"Money talks," the old adage says, but Michael Moore is pretty loud too. And the controverisal filmmaker appears to get his money's worth in his new film, "Capitalism: A Love Story," a documentary which explores how interbreeding between Congress and the banking industry led to the $700 billion bailout of Wall Street in September 2008.
In the hilarious, first trailer released earlier this week, Moore tries to find out what happened to that money.
"Where's our money?" he asks Elizabeth Warren, a congressional oversight officer. Warren looks stunned by the question and thinks about it for a few seconds.
"I don't know," she finally answers.
Our own U.S. Rep. Marcy Kaptur, D-Toledo, also makes an appearance, at least in the trailer. Kaptur, an opponent of the Wall Street bailout, assails the Bush Administration for giving Henry Paulson, former chairman of Goldman Sachs, so much power. Paulson was Bush's treasury secretary, and he was the one who proposed and pushed through the bailout, which ended up saving his old company.

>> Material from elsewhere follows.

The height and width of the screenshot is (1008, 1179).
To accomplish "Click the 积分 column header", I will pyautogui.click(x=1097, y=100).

"Everything was being handled by the treasury secretary from Goldman Sachs," Kaptur says. "They had Congress right where they wanted them."

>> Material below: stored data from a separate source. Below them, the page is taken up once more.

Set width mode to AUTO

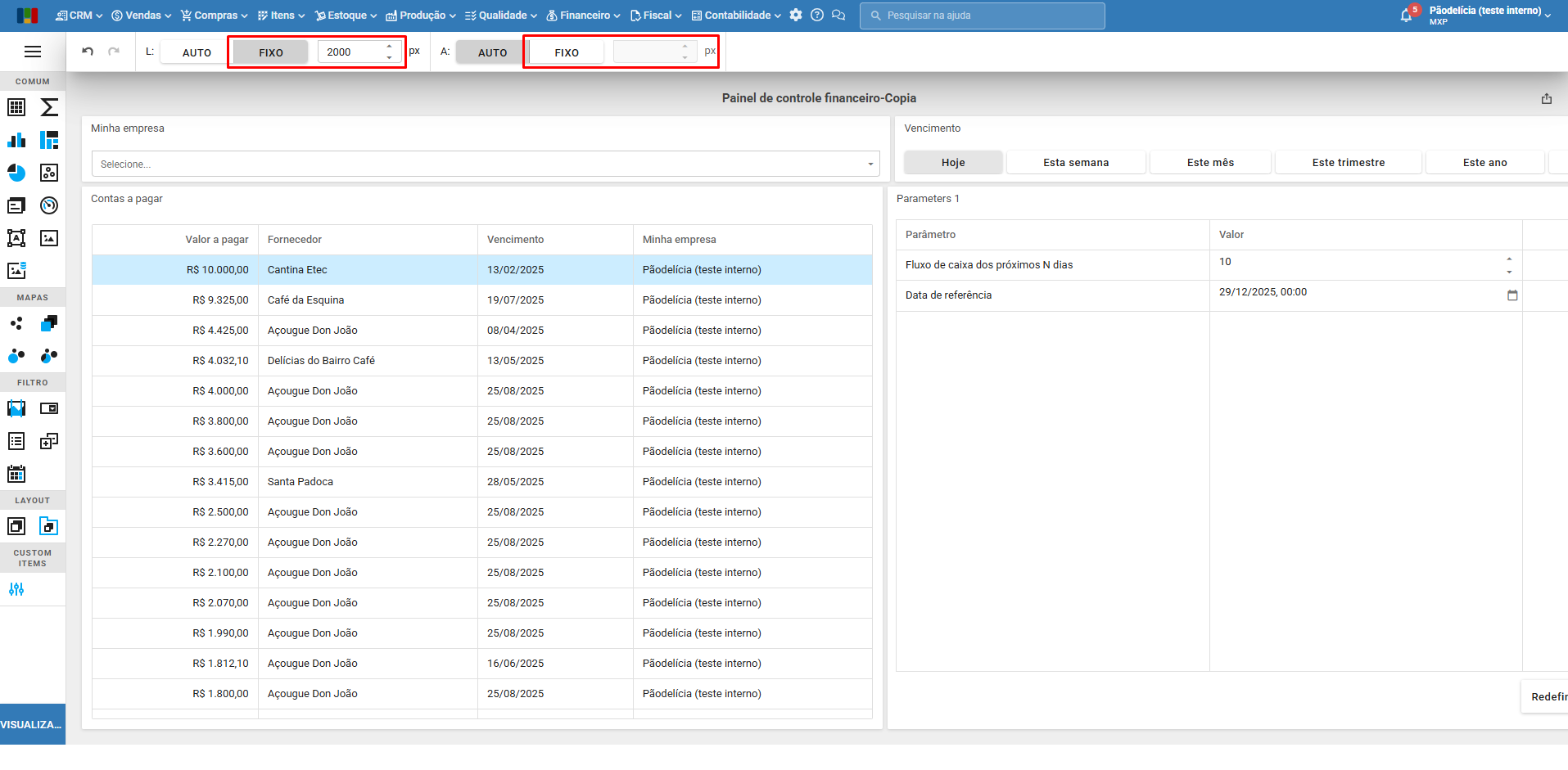[x=197, y=52]
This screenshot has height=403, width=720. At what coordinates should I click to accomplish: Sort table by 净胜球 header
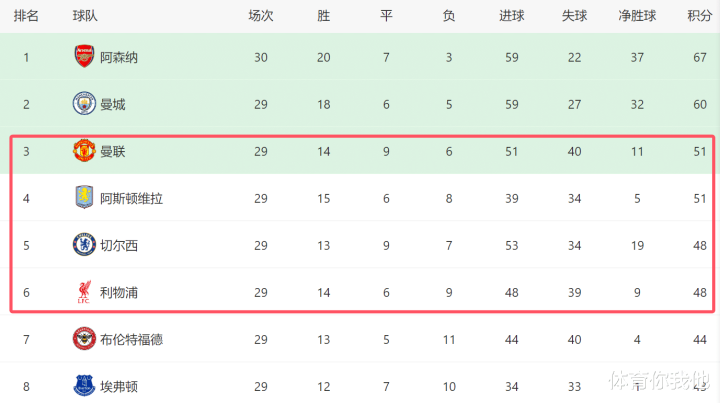click(636, 16)
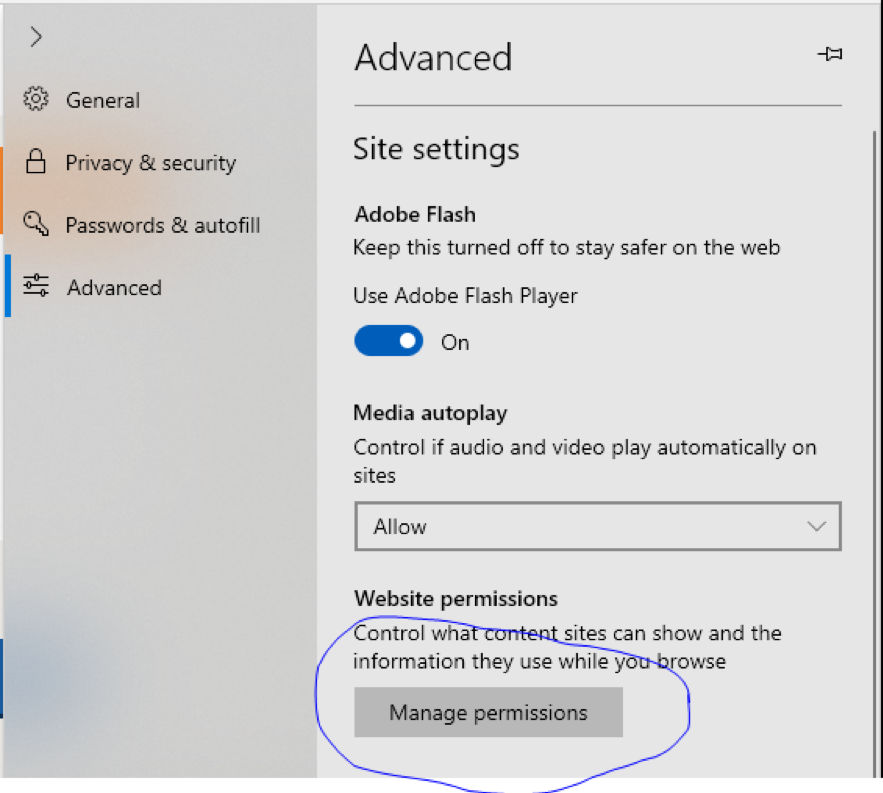The image size is (883, 793).
Task: Click the Media autoplay label
Action: pyautogui.click(x=430, y=413)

Like all Moore's films, "Capitalism: A Love Story" has a little of the absurd in it. In one scene, an elderly woman who was laid off looks through the classifieds, but can only find an advertisement seeking strippers.
In an interview with U.S. Rep. Mike Baron, Baron shows just how incompetent Congress sounds when they try to explain how none of them saw the financial meltdown coming.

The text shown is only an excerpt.